How many ways can we sit in yoga?



This afternoon's youth yoga for grades 5-8 was so much fun. Really! I had the kids sitting still, focusing on their yoga, relaxing. The hubbub seemed to just come to an end!

We placed our five mats out in a ray pattern. One block per students. We began seated or lying down on our mats. Our voices were kept low and staying on the mat was a must. I asked everyone to sit. I did not specify how they should sit; they just needed to sit. Looking around, I noticed everyone was "sitting" a different way. So I posed the question..."How many ways can we think of to "sit" in yoga?" Look at yourself right now. One by one, we noticed how we were sitting and saw the yoga poses that they were.

We did:
1. Easy Pose (making sure our feet were under our knees)
2. Frog Pose (like a beginner turtle pose. Seated, knees bent, feet flat on floor, arms reaching to floor between legs)
3. Lotus (trying a quick lift and balance here)
4. Butterfly
5. Bharadvajavasana I (carefully twisting in both directions  but making sure our shoulders stayed in alignment and to not allow are arms to move without the shoulder girdle)
6. Squat/Garland Pose
7. Staff Pose

I then had them all lie down on their mats using a block, in low position, as a pillow. Chins dropped slightly. Focusing, their attention being drawn inward. Noticing sensations. And suddenly all the electricity went out. I don't mean in the building, but in their bodies. Shut down. Calm. Relaxed. Breathing. All of a sudden a deep sense of stillness entered the room and it settled down on us. We stayed here for a good five minutes. IN silence, listening to the ticking of the heaters.

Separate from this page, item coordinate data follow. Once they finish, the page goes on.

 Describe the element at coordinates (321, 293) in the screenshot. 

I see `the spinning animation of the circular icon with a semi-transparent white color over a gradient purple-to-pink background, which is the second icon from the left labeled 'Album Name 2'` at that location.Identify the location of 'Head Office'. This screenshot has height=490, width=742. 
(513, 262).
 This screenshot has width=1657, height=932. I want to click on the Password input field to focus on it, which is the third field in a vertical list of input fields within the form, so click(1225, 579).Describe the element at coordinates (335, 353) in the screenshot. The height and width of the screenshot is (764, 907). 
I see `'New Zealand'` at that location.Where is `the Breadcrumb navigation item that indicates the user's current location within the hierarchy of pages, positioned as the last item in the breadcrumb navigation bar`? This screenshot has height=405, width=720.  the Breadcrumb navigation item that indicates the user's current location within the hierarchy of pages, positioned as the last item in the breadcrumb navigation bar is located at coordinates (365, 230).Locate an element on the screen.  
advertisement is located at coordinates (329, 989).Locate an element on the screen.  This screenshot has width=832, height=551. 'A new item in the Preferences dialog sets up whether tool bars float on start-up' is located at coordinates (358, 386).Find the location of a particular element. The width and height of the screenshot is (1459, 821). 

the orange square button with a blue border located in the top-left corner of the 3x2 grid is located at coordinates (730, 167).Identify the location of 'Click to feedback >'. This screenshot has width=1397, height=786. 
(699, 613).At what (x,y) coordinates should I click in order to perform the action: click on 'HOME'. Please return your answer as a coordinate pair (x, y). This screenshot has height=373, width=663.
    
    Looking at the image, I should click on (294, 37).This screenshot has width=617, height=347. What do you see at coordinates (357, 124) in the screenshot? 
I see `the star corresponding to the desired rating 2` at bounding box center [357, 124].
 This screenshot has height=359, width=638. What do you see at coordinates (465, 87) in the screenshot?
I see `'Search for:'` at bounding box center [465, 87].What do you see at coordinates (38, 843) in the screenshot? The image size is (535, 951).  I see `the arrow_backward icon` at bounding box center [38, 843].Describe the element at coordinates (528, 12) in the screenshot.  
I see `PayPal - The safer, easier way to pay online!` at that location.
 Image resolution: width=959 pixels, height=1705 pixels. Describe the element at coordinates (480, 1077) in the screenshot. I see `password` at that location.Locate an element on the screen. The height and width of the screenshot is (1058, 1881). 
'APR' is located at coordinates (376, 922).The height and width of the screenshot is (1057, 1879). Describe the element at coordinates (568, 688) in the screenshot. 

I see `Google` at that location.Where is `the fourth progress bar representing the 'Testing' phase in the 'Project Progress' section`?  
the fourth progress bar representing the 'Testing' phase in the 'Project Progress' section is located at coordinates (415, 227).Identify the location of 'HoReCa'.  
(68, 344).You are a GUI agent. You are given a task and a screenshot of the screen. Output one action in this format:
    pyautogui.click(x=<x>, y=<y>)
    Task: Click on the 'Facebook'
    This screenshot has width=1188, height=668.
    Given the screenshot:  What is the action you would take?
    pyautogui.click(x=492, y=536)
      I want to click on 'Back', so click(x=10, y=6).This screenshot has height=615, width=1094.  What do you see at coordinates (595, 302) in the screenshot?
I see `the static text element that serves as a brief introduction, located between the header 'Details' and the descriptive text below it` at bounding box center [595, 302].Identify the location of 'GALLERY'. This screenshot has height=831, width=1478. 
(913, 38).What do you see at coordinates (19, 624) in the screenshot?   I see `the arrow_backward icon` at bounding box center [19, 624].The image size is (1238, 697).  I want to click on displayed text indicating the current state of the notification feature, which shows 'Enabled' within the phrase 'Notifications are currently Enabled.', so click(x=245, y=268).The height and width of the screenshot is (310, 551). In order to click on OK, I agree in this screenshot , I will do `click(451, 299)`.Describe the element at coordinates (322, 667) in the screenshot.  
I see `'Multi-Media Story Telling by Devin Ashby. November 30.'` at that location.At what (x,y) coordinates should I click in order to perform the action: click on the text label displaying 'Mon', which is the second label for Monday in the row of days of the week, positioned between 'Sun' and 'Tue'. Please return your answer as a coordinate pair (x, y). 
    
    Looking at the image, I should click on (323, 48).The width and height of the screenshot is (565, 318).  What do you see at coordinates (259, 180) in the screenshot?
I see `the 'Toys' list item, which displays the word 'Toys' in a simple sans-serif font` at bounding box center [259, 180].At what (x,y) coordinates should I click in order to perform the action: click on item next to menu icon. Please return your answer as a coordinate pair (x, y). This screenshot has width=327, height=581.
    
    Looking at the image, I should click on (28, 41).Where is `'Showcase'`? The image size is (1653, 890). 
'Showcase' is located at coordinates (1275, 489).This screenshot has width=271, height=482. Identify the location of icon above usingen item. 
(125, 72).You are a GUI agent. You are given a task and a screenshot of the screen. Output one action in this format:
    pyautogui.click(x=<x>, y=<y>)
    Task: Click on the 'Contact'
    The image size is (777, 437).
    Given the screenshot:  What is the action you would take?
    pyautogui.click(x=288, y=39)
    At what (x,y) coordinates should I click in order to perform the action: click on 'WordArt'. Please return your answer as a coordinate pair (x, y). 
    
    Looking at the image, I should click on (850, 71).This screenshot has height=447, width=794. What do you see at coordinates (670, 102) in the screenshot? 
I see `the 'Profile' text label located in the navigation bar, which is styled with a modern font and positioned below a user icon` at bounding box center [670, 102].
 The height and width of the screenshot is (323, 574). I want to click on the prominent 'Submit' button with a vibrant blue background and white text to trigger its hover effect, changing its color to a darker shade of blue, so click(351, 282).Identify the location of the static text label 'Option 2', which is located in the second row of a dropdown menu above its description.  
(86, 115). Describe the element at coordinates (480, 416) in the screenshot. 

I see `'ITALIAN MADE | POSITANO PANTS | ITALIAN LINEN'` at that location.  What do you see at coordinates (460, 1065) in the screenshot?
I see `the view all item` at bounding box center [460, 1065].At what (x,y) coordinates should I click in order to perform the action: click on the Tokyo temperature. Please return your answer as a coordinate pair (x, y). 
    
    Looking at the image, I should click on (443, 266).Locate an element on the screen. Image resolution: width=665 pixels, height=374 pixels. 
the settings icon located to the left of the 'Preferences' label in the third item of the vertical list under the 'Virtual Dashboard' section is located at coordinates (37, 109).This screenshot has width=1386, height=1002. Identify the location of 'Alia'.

To bring back sensation, we began noticing our breath in our nostrils and deciding which side was breathing more strongly. Notice if you are breathing through both nostrils? Mentally can you take your breath in through the right and out the left and then reverse?

Coming up to stand...Posing the question, "How many ways can we stand in yoga?"

We did:
1. Mountain Pose (feeling the triad of the big tow, little toe and center of heel)
2. Up-Mountain Pose
3. Chair Pose
4. Skiers Pose (belly on deeply bent legs, but they do not drop below the bottom)
5. Bent knee forward bend (hands on floor, let head drop, like a standing deep child's pose)
6. Bent knee chest lift (stay with legs bent, but lift collar bones and roll shoulders back)
7. Standing forward bend, legs bent enough to support the torso on the thighs (standing child's pose)
8. Airplane
9. Goddess Squat
10. Dancer's Pose
11. Tree Pose
12. Triangle Pose

Now a mini Savasana. Noticing which nostril was breathing more strongly, we rolled to that side and sat up.

Today we began our yoga journals. I brought B.K.S. Iyengar "Light on Yoga"; B.K.S. Inyengar "Yoga The Path To Holistic Health"; Baron Baptiste " My Daddy Is A Pretzel" book and card deck; Marsha Wenig "Yoga Kids". We looked for all the poses we had done today and started to draw them in our journals writing an English translation for the pose, plus the Sanskrit. I wanted to help the kids have a visual to help them understand their bodies in space in these poses.

I will keep the journals at the center ad every week we will add a new section. We will continue drawing and naming poses, but we will also collage, to make dream boards, work with affirmations, and delve into the Yamas (the restraints of yoga: Ahimsa (non-harming); Sateya (non-lying); Asteya (non-stealing); Bramacharya (of Brahma); Aparigraha (non-hoarding)) and ideas of how to practice yoga off the mat.